After days of confusion and contradicting statements on Brexit and limiting immigration after 2019, the government has been slammed for acting too slowly and indecisively.
On Monday, Downing Street attempted to quell confusion over EU migration during a so-called post-Brexit ‘transition period’, insisting free movement would officially end when the UK leaves the bloc – but they failed to give any details about what would change.
“Other elements of the post-Brexit immigration system will be brought forward in due course. It would be wrong to speculate on what these might look like or to suggest that free movement will continue as it is now,” the statement read.
Chancellor Philip Hammond had insisted the week before that cabinet members had agreed a ‘transition period’ would run until 2022, with Home Secretary Amber Rudd claiming migrants would need to register during this time.
Sources later revealed the migration rules in this period would look “similar” to free movement, however, and International Trade Secretary Liam Fox and Foreign Secretary Boris Johnson denied they had agreed to it.

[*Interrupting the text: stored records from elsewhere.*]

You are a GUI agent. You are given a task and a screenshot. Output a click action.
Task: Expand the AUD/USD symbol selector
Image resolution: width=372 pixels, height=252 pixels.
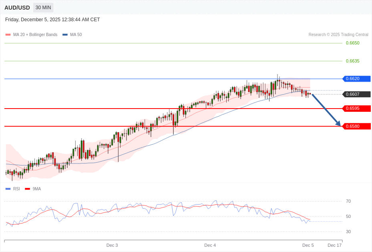point(17,7)
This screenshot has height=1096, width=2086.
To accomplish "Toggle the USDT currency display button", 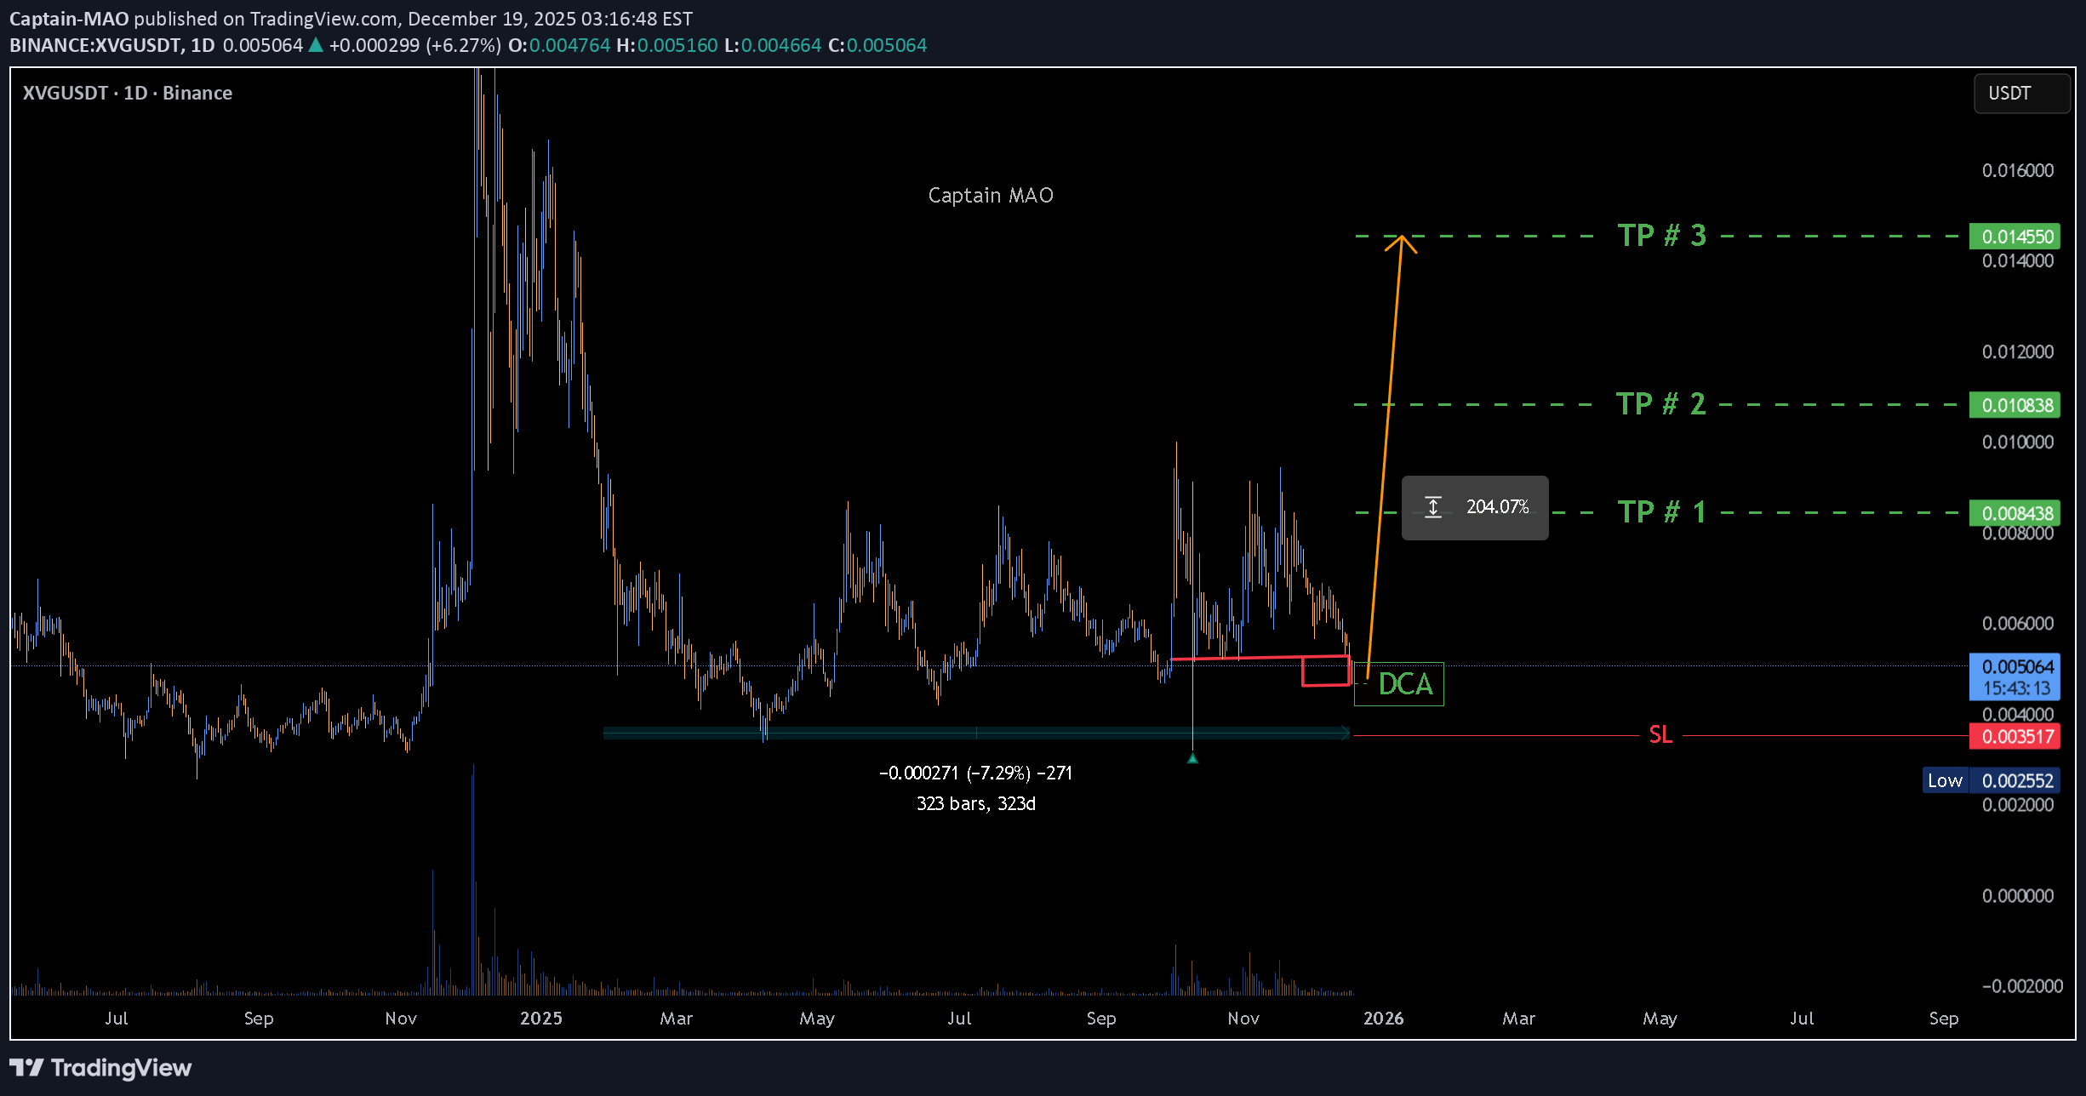I will pos(2021,94).
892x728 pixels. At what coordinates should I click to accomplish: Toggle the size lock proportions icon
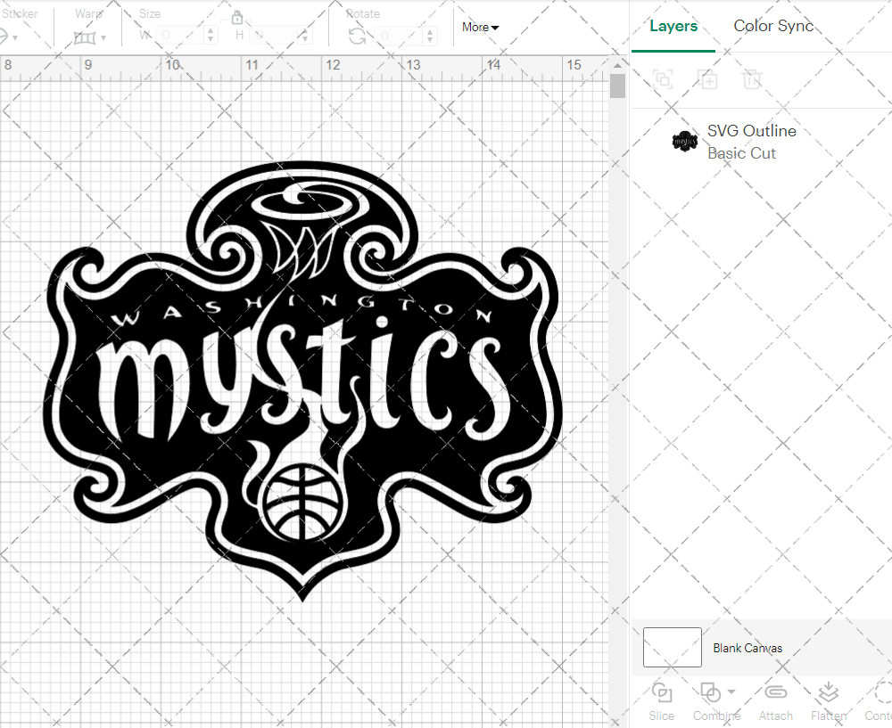pos(237,17)
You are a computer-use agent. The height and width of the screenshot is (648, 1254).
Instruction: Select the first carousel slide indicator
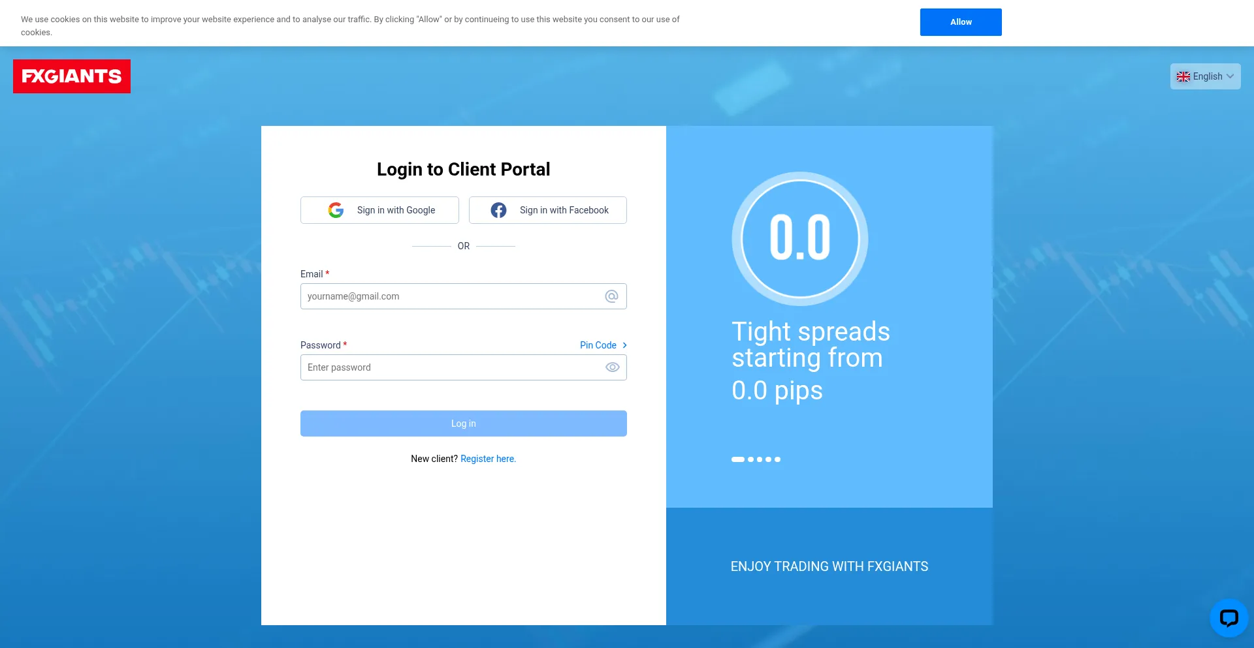tap(738, 459)
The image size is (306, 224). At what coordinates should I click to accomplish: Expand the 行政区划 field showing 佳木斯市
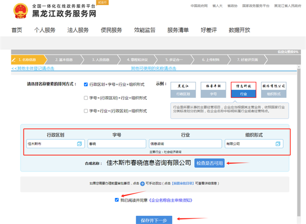click(51, 144)
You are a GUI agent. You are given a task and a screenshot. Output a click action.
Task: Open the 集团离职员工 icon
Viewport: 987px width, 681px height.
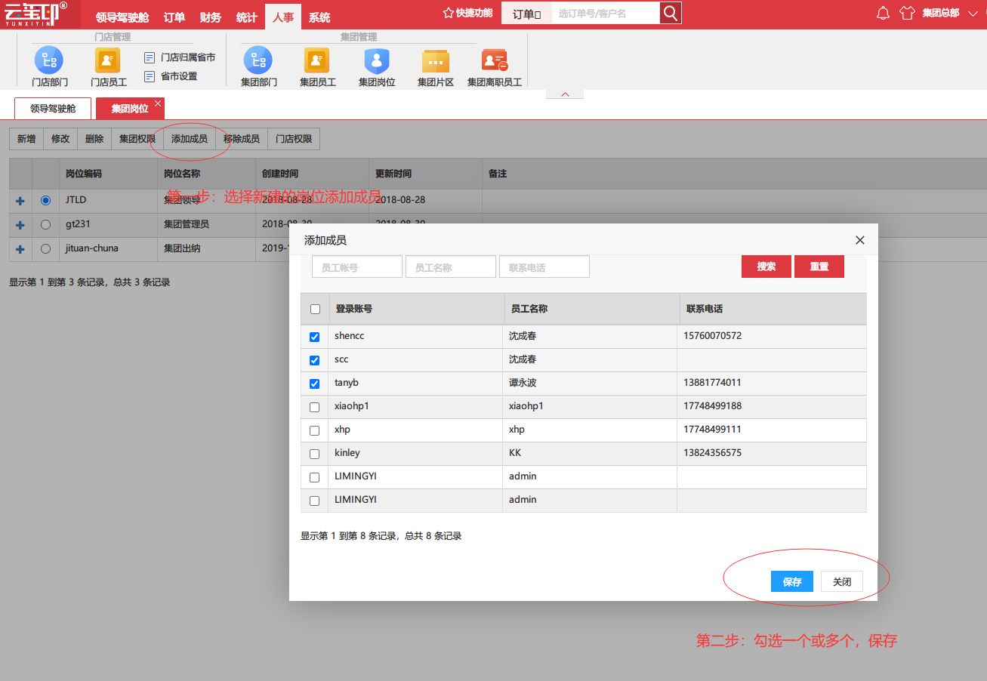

Some Brexiteers were suspicious, accusing the government of a fudge and a “betrayal” on promises to bring migration down after Brexit.
Furthermore, with important British negotiating positions still undecided weeks before trade talks could start, a senior government figure told The Times: “Of course decisions are not being taken quick enough.”
Supporters of Mr. Hammond and Ms. Rudd – who campaigned against Brexit – hit back at Mr. Johnson and Fox, who supported leaving the European Union.
One source said that in cabinet meetings and subcommittees the pro-Brexit ministers had sought to paper over the cracks. “They say it’s all easy. When there are problems they guffaw. They pooh-pooh difficulties when Hammond raises them.”
Another said that Mr. Johnson had slammed colleagues for not being “optimistic” about Brexit.
Andrew Percy, a backbench Tory Brexiteer who backs the ‘transition plan’, told the paper: “The current principles of free movement have to end. Of course we need to maintain flexibility but it cannot retain the current rules because that would not be delivering the will of the people.
“The only views we need to hear are of the government, not members of the government who can come and go. If they want to express views as individuals they need to quit and make their views known as backbenchers.”
Even Remain supporters conceded that Mr. Hammond was not always the best messenger. “He’s never going to fill you with optimism,” a minister said.